Data entries
>>>

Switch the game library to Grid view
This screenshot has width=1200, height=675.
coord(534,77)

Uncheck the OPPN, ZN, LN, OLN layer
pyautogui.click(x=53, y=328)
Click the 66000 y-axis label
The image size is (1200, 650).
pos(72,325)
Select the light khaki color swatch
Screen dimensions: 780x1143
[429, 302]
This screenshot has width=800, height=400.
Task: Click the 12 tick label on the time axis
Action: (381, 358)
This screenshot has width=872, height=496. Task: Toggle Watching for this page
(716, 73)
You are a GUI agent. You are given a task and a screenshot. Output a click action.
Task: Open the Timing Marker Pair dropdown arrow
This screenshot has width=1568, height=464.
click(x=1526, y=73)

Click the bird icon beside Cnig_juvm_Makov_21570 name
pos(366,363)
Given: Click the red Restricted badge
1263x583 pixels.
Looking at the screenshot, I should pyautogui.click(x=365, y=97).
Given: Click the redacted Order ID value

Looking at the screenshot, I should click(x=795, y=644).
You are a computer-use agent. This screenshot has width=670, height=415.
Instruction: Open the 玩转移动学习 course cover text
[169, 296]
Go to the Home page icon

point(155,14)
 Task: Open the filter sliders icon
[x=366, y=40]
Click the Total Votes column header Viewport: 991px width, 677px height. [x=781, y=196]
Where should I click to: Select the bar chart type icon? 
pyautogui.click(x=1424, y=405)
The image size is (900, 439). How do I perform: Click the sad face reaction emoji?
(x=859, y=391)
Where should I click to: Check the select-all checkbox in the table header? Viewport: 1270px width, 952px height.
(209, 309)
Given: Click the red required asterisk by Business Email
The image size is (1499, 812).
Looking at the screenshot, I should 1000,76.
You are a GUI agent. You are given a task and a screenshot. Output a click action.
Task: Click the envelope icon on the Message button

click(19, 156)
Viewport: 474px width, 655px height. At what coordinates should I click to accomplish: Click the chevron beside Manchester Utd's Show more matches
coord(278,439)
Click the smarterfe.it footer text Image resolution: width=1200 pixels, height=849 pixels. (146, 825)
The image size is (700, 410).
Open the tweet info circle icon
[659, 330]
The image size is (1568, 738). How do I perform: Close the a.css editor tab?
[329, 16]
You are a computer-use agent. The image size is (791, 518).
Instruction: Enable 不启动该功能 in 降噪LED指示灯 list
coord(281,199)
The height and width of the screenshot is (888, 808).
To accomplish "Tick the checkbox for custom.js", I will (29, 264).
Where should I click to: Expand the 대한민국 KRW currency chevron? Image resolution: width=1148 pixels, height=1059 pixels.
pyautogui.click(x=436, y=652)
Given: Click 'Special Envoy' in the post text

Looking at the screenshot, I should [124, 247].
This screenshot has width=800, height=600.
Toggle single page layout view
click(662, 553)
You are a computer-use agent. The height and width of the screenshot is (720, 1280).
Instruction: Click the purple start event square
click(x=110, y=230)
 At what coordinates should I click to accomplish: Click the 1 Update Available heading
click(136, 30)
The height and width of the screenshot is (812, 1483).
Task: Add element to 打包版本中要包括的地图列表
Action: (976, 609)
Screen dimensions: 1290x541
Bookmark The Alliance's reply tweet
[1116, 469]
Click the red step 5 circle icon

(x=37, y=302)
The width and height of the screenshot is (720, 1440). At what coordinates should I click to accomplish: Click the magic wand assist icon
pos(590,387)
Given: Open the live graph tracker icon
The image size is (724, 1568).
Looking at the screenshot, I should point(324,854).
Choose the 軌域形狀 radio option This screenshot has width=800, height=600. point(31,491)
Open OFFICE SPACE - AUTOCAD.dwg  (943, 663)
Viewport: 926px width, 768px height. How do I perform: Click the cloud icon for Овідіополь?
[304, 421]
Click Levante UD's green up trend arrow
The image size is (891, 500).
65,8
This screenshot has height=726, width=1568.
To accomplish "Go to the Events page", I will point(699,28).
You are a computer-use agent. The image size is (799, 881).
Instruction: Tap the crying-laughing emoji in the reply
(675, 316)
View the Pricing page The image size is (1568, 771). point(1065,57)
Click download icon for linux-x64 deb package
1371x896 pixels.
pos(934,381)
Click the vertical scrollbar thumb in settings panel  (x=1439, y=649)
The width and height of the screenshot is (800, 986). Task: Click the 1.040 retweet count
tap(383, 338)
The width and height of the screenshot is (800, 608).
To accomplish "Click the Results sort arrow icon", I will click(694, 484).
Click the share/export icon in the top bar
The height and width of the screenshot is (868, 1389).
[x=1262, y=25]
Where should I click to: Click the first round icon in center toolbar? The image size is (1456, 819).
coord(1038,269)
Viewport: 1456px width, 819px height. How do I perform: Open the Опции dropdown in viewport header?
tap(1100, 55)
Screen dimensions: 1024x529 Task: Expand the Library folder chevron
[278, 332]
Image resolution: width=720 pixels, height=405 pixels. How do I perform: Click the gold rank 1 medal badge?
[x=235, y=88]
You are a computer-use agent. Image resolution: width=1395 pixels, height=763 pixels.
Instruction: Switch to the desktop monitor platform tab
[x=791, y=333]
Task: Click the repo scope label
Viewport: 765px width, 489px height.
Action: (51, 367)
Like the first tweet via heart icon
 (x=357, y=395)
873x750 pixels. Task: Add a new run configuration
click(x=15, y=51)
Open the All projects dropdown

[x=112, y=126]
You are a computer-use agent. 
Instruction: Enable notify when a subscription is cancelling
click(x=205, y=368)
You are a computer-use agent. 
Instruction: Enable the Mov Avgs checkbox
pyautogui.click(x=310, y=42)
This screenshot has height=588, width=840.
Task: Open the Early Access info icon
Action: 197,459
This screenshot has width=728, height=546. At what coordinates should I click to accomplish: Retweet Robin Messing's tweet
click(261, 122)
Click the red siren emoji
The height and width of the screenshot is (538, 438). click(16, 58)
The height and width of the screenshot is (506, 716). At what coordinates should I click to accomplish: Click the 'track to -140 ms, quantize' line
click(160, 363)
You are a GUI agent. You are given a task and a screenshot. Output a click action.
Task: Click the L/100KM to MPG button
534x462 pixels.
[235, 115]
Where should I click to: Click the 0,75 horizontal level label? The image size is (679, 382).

<<<

• _Task statement_
Which lines in the items above contain the word "perform"? Report each of those lines in full.

• _Exercise output_
The image size is (900, 439). How do I perform: Click the sad face reaction emoji?
The image size is (1568, 738). How do I perform: Close the a.css editor tab?
Viewport: 926px width, 768px height. How do I perform: Click the cloud icon for Овідіополь?
Viewport: 1456px width, 819px height. How do I perform: Open the Опции dropdown in viewport header?
Image resolution: width=720 pixels, height=405 pixels. How do I perform: Click the gold rank 1 medal badge?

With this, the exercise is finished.